Its origins lie partly in the rapid shift of the economic gloom-o-meter. Forecasts in December's Autumn Statement were upbeat, predicting more money rolling into the Treasury.

By Wednesday's Budget, the sunshine had turned into "storm clouds". They blew over Iain Duncan-Smith's department because welfare changes of recent years have so far brought in nothing like the savings originally projected.

IDS signed off on tightening the rules around Personal Independence Payments five days before the Budget, but now says he would rather have been allowed to wait so he could see who were the winners and losers.

As the row gathered momentum after the Budget, Education Secretary Nicky Morgan suggested the plans weren't set in stone.

Mr Duncan Smith's people disagreed, firmly believing the proposals were final. The following day, Downing Street suggested a U-turn was on the cards.

For IDS, it was the final straw, believing he was going to carry the can for a policy he claims he'd been bounced into prematurely. Others question his account - asking why he signed off the proposal in the first place if he was so against it.

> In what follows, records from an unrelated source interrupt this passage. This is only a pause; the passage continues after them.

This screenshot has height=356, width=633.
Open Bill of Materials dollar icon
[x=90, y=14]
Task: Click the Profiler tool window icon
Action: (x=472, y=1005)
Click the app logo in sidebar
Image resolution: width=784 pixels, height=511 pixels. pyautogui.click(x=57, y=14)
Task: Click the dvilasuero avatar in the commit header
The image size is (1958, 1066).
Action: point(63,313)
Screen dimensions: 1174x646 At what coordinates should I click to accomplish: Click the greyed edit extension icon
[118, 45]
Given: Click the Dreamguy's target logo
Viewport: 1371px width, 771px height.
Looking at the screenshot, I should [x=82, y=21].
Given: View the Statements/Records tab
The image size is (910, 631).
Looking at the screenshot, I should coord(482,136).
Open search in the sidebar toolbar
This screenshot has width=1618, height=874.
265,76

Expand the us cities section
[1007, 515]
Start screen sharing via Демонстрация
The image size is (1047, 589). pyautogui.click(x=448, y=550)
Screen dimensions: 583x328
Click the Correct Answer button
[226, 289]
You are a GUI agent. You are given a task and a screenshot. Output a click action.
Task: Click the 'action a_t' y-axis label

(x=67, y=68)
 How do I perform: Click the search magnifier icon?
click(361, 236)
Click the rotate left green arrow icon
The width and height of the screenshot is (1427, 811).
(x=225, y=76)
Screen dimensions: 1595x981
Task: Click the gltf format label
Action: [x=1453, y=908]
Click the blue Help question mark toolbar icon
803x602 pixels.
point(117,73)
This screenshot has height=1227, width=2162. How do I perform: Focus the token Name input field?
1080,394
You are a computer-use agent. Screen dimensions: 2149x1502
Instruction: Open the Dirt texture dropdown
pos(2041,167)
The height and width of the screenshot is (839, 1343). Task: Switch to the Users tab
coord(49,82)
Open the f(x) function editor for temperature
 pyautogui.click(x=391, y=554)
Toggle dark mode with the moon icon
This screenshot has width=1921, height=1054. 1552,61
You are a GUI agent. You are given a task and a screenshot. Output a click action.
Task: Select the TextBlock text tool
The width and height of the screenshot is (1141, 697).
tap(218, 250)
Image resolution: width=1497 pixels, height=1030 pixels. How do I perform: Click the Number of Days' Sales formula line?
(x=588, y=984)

Mr Duncan Smith spoke of his "love" for the Conservative Party and described claims he was trying to undermine David Cameron as "nonsense", saying he had had a "robust" conversation with the PM after telling him of his resignation.

Asked whether Mr Osborne would make a good prime minister, he added: "If he was to stand and if he was elected by the electorate, which is not just me it is everybody else, I would hope that he would."

A Number 10 spokesman said: "We are sorry to see Iain Duncan Smith go, but we are a 'one nation' government determined to continue helping everyone in our society have more security and opportunity, including the most disadvantaged.

"That means we will deliver our manifesto commitments to make the welfare system fairer, cut taxes and ensure we have a stable economy by controlling welfare spending and living within our means."

He said more people were in work under this government with fewer "trapped" on unemployment benefits.

Ministers divided

Former Lib Dem minister David Laws told Andrew Marr divisions between Mr Osborne and Mr Duncan Smith over welfare had been a "running sore throughout the last parliament".

He said: "George Osborne, I think it's fair to say, did regard the welfare budget as something of a cash cow to be squeezed in order to help to deliver deficit reduction. Iain Duncan Smith had a different view."

Mr Duncan Smith's resignation has divided his former ministerial team at the DWP.

Pensions minister Baroness Ros Altmann attacked his tenure, describing him as "exceptionally difficult" to work for, and accused him of using his resignation "to do maximum damage to the party leadership" in order to support the campaign to leave the EU.

But her fellow DWP minister Shailesh Vara said he was "surprised" at Baroness Altmann's comments, saying: "Ros's recollection does not accord with mine and I'm sorry that this has all happened."

Disabilities minister Justin Tomlinson said the former secretary of state had "always conducted himself in a professional, dedicated and determined manner", while employment minister Priti Patel told BBC Radio 5 live it had been a "privilege" to work for him.

Owen Smith, Labour's welfare spokesman, said Mr Duncan Smith had been "very honest in explaining how George Osborne could have taken different choices" and had revealed "the fundamental unfairness at the heart of government policy".